Activity
Look for "computer" in each line of the records, and copy the lines that have it.

====

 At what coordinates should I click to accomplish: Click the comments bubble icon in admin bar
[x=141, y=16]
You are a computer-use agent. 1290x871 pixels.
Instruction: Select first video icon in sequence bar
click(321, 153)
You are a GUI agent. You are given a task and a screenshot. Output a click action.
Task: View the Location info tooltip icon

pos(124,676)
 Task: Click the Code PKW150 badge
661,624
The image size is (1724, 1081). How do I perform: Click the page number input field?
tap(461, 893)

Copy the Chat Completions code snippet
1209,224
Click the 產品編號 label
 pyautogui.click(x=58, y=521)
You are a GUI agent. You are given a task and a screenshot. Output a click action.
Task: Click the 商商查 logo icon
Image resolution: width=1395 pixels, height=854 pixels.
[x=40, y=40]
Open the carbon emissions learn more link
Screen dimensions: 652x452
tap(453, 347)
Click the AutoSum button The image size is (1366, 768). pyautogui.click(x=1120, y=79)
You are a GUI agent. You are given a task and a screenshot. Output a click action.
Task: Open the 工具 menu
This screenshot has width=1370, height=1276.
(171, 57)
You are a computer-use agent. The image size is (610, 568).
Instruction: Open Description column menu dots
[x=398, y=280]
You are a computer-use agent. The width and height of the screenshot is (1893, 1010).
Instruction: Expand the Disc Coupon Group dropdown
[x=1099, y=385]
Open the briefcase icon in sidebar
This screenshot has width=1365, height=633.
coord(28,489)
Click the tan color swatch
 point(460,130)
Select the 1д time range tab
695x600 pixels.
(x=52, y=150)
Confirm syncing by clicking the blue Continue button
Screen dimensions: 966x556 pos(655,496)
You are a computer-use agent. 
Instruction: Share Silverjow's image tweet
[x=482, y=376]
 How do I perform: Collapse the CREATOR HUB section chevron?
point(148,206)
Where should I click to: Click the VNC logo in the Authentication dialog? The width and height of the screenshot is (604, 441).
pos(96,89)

====

Exercise response
You are a computer-use agent. 1290x871 pixels.
You are a computer-use agent. The image size is (610, 568).
You are a computer-use agent. The width and height of the screenshot is (1893, 1010).
You are a computer-use agent. 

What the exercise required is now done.